In the three and a half years since Thunder Mountain sent its first clay target sailing over a New Jersey ridge, Winchester has wagered some $1.5 million, the time and talents of some of its top executives and, most significantly, its national reputation on transforming a traditionally private sport into a publie one. With the 26th Winchester Public Shooting Center about to open next month in Houston, and a dozen others already building, the wager is looking like a winner.
Public trap and skeet ranges have not changed the sport. The basic object of both games is still to break 25 moving clay targets with 25 shots.

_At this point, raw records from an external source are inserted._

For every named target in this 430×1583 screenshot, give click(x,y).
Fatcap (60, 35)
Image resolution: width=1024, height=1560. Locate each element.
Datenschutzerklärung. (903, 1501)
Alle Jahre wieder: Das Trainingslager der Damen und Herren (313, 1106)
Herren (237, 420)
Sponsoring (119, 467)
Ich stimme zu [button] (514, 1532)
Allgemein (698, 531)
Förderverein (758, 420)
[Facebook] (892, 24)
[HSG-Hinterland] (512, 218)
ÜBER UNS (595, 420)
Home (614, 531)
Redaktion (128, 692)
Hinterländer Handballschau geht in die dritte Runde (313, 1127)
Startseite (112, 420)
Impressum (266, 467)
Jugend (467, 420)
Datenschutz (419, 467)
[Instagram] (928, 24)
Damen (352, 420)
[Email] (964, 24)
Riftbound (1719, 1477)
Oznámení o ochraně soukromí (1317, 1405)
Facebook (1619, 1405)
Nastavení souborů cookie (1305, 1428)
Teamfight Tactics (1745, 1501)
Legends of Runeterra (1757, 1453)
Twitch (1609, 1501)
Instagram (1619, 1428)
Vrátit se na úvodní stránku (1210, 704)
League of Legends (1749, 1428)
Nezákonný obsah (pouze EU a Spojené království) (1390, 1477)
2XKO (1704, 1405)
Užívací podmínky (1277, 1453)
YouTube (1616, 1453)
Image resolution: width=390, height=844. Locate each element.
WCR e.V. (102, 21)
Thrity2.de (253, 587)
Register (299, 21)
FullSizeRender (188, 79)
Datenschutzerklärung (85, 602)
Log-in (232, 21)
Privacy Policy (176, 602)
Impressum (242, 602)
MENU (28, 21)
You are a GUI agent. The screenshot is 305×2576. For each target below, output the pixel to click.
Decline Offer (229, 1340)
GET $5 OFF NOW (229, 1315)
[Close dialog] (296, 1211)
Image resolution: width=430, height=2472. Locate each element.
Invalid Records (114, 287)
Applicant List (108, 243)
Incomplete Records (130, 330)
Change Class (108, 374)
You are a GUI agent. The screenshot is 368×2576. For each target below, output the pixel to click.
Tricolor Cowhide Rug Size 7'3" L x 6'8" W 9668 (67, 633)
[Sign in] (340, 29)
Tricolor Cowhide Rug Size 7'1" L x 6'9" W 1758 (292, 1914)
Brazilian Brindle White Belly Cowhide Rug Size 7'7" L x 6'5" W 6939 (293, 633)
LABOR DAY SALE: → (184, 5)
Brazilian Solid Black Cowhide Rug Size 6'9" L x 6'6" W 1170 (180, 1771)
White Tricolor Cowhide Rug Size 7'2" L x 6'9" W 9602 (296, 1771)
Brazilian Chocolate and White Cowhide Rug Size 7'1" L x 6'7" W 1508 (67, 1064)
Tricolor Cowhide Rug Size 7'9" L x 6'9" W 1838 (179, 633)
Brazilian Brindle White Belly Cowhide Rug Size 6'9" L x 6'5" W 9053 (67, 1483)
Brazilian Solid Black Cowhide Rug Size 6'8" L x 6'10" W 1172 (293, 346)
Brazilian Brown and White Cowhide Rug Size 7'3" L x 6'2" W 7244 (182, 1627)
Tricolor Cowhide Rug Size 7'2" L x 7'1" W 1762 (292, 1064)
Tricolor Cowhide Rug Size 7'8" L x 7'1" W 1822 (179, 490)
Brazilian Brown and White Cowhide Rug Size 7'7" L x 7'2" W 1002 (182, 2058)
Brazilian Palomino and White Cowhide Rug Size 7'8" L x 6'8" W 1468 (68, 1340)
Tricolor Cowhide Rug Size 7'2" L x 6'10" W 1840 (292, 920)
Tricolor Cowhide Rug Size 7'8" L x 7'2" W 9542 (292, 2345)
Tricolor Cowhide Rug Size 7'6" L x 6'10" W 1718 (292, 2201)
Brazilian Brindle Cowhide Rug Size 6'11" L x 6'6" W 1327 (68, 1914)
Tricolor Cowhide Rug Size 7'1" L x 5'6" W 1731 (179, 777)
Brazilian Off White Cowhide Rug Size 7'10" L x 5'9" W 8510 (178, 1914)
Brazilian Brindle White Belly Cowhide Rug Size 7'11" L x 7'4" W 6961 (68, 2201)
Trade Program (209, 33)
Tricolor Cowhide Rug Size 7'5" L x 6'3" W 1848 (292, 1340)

The way the targets are thrown, the way they are supposed to be broken and the way the fields are laid out are meticulously prescribed by the national governing bodies.
To meet such standards, however, even on a small scale, involves an imposing investment in land ( Winchester considers 60 acres minimum for a modest two-trap, two-skeet field setup) and facilities. Most private gun clubs do not have to rely upon the return from such an investment to survive. Members of such clubs are usually pleased, in fact, simply to break even. With dues and other fees to offset operating costs and members to pitch in on odd jobs, a club generally can bridge the gap between overhead and income that would put a commercial operator out of business. This, more than any social consideration, is the major reason why most trap and skeet shooting has been private.
To render the sport public, Winchester first had to bring the independent businessman back into the picture, and make certain that he survived. Both objectives became attainable through franchising. Winchester offered its name, know-how and national reputation to a number of small, independent operators. The company also provided a streamlined package that included everything from machinery, equipment, guns, field layouts, building plans, shooting manuals, even road signs, to an accounting system, a two-week management-training program and the unlimited assistance of technical experts. From groundbreaking to target-breaking a center now averages about three months and from $45,000 to $60,000, exclusive of land, to complete. Winchester will even find the land, arrange the financing and secure the insurance.
Winchester's second move was to adapt the sport for the public. This meant changing it from a strictly daylight activity to a combination of day and evening. Attempts had been made before at lighting ranges for night shooting, but most had been disappointing. A battery of electrical engineers went to work and came up with an entirely new lighting system that makes even the darkest trap field look like Yankee Stadium at a night game.
"Most shooters like the lights," says Bert Gleckel, one of the three owners of Thunder Mountain. "We have some shooters, in fact, who have never shot except at night. The idea of night shooting has really caught on."
Making it catch on was the third and most important part of the Winchester program. "I'll try any legitimate promotion," says the project's director, J. W. Mangels, who arranged for three of Hugh Hefner's bunnies to keep things hopping at the opening of the Hilldale range outside Chicago, "as long as it brings the public to the centers."